A small chill danced on her spine. Susan didn’t reply.
“A young woman shouldn’t live alone. Sometimes…things…happen to young women who live alone.”
Susan took half a step back, retreating a bit farther into her house, one hand still holding the door. “I’m sorry. You’ll have to go now.”
For the first time the boy lifted his face, his eyes meeting her own. She was struck by how pale his flesh was, but her attention was drawn instantly to his eyes. They were solid black, with not even a hint of iris or whites. Just pure darkness.
Feeling her own eyes widen, Susan said, “Those are…interesting…contact lenses you’re wearing.”

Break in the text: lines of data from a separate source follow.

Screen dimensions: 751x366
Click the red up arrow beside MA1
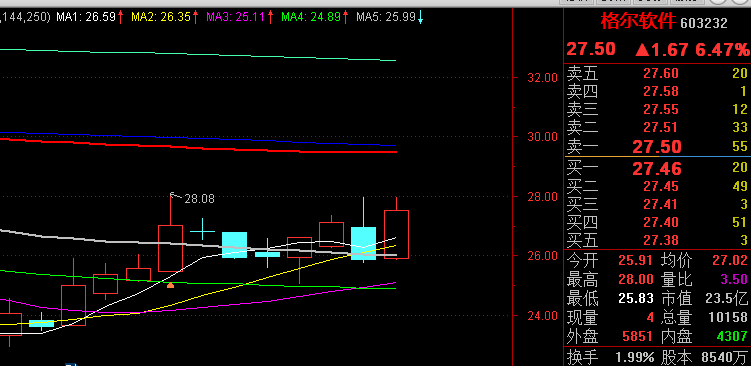coord(120,18)
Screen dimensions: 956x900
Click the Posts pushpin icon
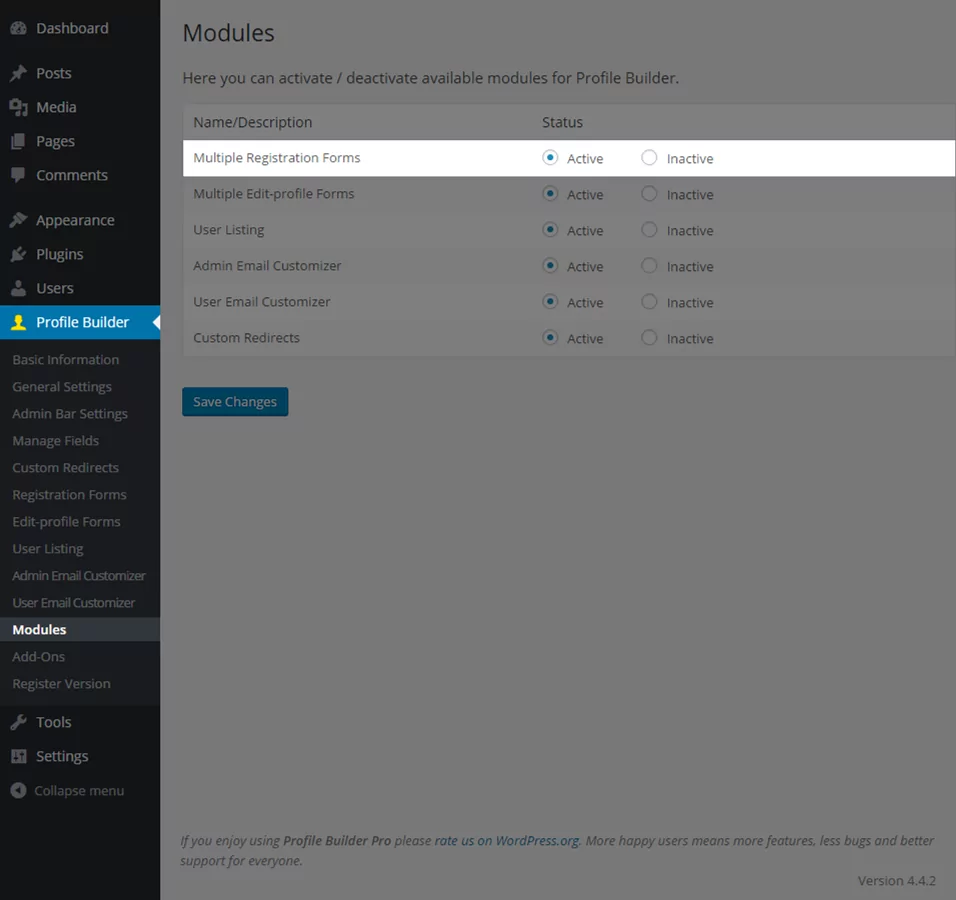pyautogui.click(x=18, y=73)
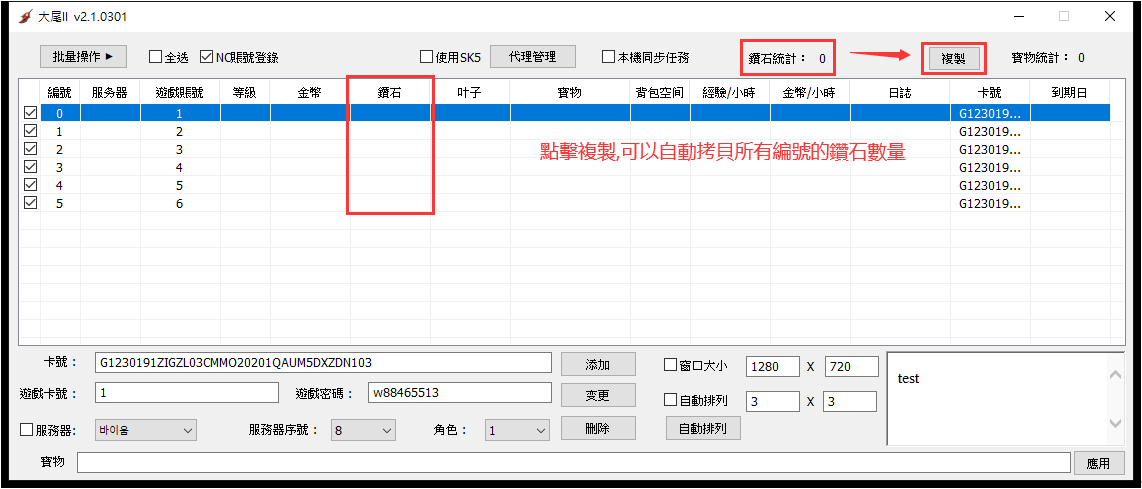This screenshot has height=489, width=1142.
Task: Click the app logo icon in title bar
Action: (x=24, y=17)
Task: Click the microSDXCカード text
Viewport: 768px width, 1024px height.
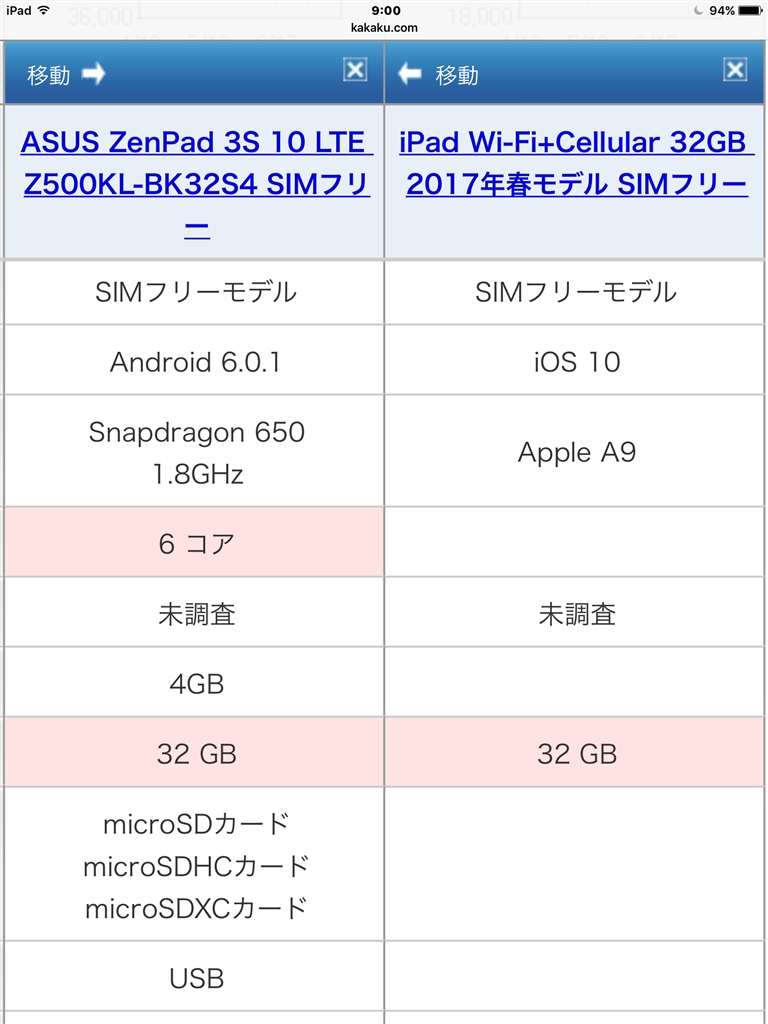Action: (x=196, y=908)
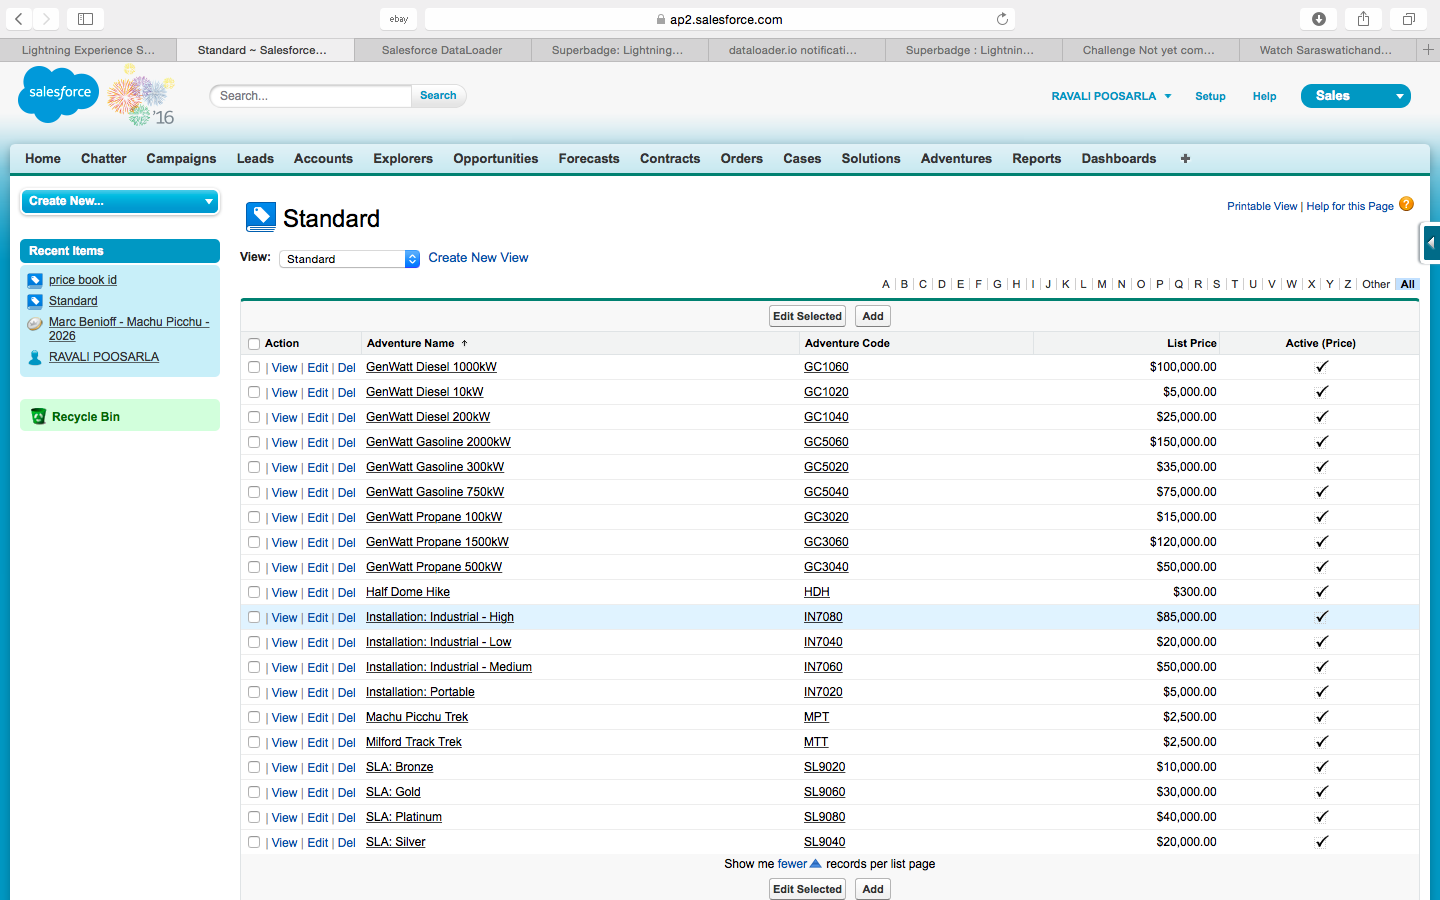Check the select-all checkbox in Action header

pyautogui.click(x=254, y=344)
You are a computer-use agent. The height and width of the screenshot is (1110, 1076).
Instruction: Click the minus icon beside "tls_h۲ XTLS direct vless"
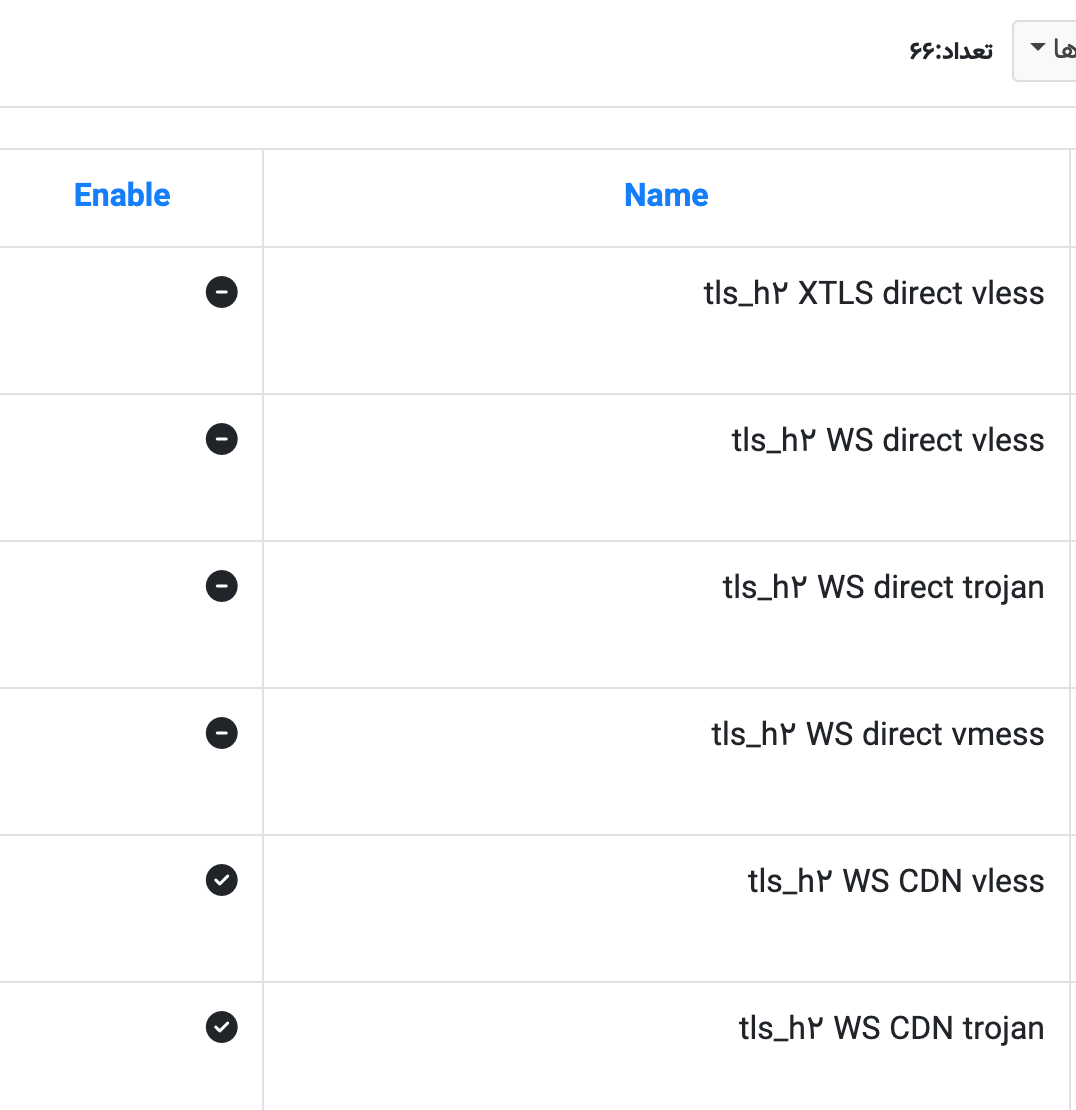coord(222,292)
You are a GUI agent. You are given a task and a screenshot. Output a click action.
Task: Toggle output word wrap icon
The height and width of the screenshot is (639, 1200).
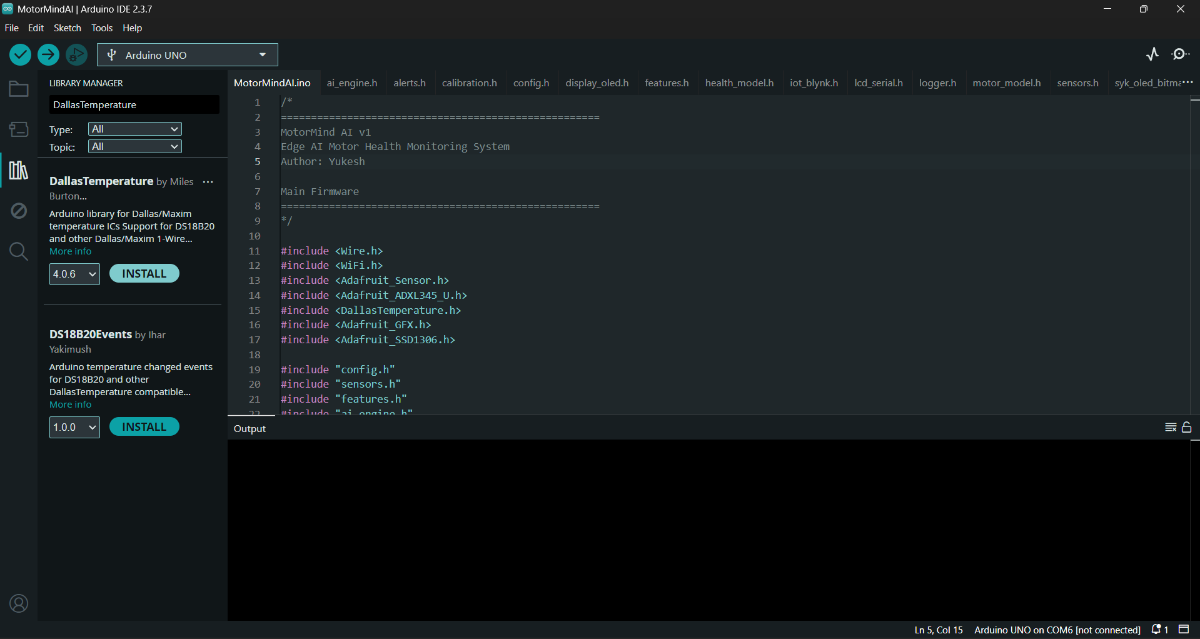1170,428
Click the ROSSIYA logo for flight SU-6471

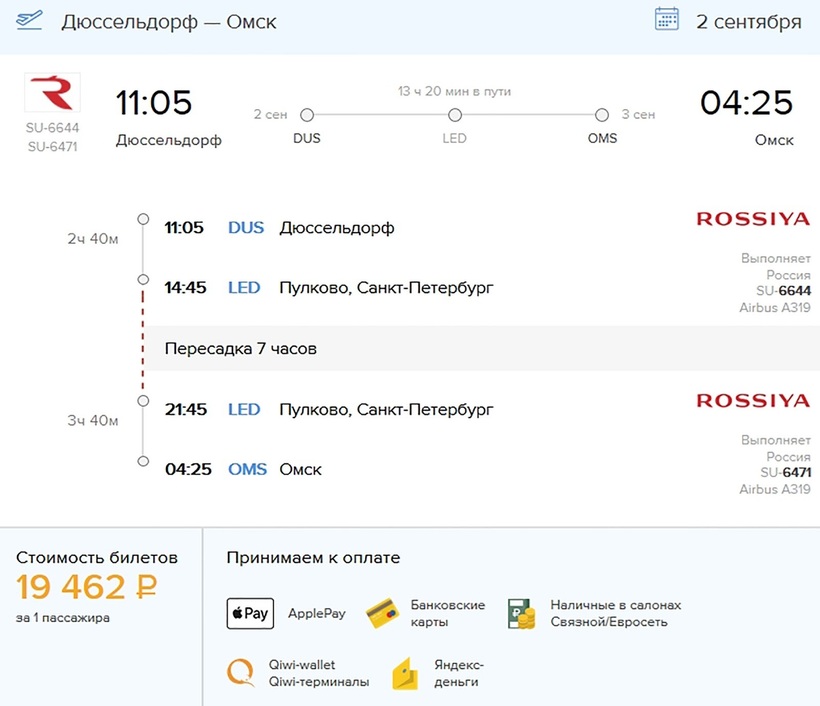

The child stared at her without replying. Susan felt another chill, this one colder and longer-lasting, make its way along her spine. A cold knot formed in her stomach.
“Please leave.”
Staring at her still, the boy shook his head slowly. “I’m hungry. Let me in.”
“No.”
“You must.”
Susan tried to shift her gaze from the child’s but couldn’t. “No.”
“Yes. Invite me in, Sue.”
“How do you know my name?”
He shrugged. “Let me in.”
“No!”
“Invite me in!” The words were snarled, barely discernible.
Susan drew back in shock, her gaze finally slipping from the boy’s eyes. She slammed the door in his face and locked it quickly, her hand shaking. Though she couldn’t see the child, she knew he was still waiting outside. She could feel him waiting.
Shivering, Susan moved away from the door, glancing around, ensuring that all the drapes were tightly drawn. She checked the backdoor, making doubly sure it was secure as well. A glance at the clock told her it was after nine. If she didn’t leave right now, she’d be late for work. But the thought of opening the door, this or any other night, sent a wave of cold sweeping through her.
Turning, Susan picked up the telephone and dialed the number from memory. When someone answered, she identified herself and informed them that she wouldn’t be at work that night.
“Are you feeling alright?” the man asked.
“No, Ralph. Not really. I think it’s these third shift hours, you know? I’ve been meaning to say something for a while. It’s messing with my sleep-cycle too much. I’m getting too run down.”
“No offense, but you don’t sound well.”
“I’m not. I’m sorry, Ralph, but I won’t be coming in for third anymore.”
“We don’t have any openings on another other shift, Sue.”
“Then I’m sorry, but I have to quit.”
She hung up the telephone and stared at the front door. The child was still out there. She could feel him. He was waiting for her. He would, she knew on some instinctive level, be waiting until sunrise.